Page:Avezac-Lavigne - Diderot et la Société du baron d’Holbach, 1875.djvu/234

La bibliothèque libre.
Le texte de cette page a été corrigé et est conforme au fac-similé.

Elle-même, sentant sa fin prochaine, avait, par une faiblesse qui n’est pas sans exemple, et sur les conseils de sa fille, madame de la Ferté-Imbaut, rompu avec tous les encyclopédistes. À partir de ce moment, cette dame, qui avait dépensé plus de cent mille écus pour soutenir l’Encyclopédie, consigna à sa porte Marmontel, Morellet, et jusqu’à son meilleur ami, d’Alembert[1].
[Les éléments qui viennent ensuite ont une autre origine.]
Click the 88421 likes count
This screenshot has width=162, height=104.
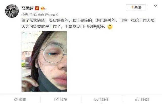pyautogui.click(x=145, y=99)
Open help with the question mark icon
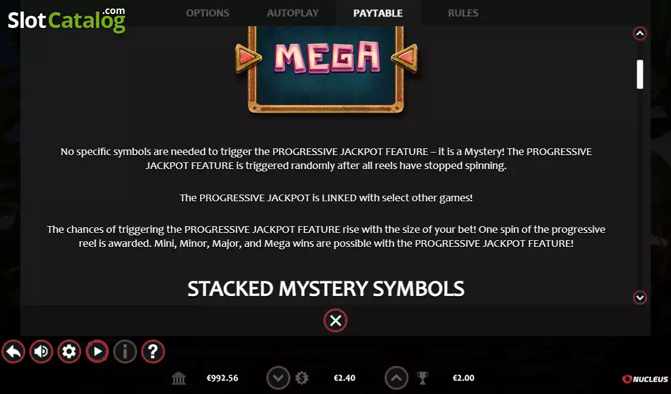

Au sujet du changement que la maladie avait apportée dans les opinions de madame Geoffrin, l’abbé Galiani écrivait de Naples à madame d’Épinay : « Votre dernière lettre me parle du malheur de madame Geoffrin ; elle succombe aux lois de la nature et du temps, comme les édifices les plus

  1. Voici comment d’Alembert annonce au roi de Prusse la maladie de madame Geoffrin et les circonstances qui l’accompagnèrent : « Cette femme respectable, pleine d’esprit et de vertu qui, depuis trente ans, avait pour moi l’amitié la plus tendre, qui, tout récemment encore, m’avait procuré, dans mon malheur, toutes les consolations ou les distractions que cette amitié lui avait fait imaginer, est frappée depuis plus d’un mois d’une paralysie qui l’a presque entièrement privée du sentiment et de la parole, et qui ne laisse aucune espérance, non-seulement de la conserver, mais même de la revoir encore. Sa famille, qui ne lui ressemble guère, dévote, ou feignant de l’être, mais plus sotte encore que dévote, et affichant, sans savoir pourquoi, une haine stupide des philosophes et de la philosophie, m’ôte en ce moment jusqu’à la déplorable consolation d’être auprès de cette digne femme, de lui rendre tous les soins que ma tendresse pour elle pourrait me suggérer, et que peut-être la pauvre malade ne sentirait pas, mais qui du moins satisferaient mon cœur. Je perds ainsi, dans l’espace de quelques mois, les deux personnes que j’aimais le plus et dont j’étais le plus aimé. Voilà, Sire, la malheureuse situation où je me trouve, le cœur affaissé et flétri, et ne sachant que faire de mon âme et de mon temps. » (Lettre du 7 octobre 1776).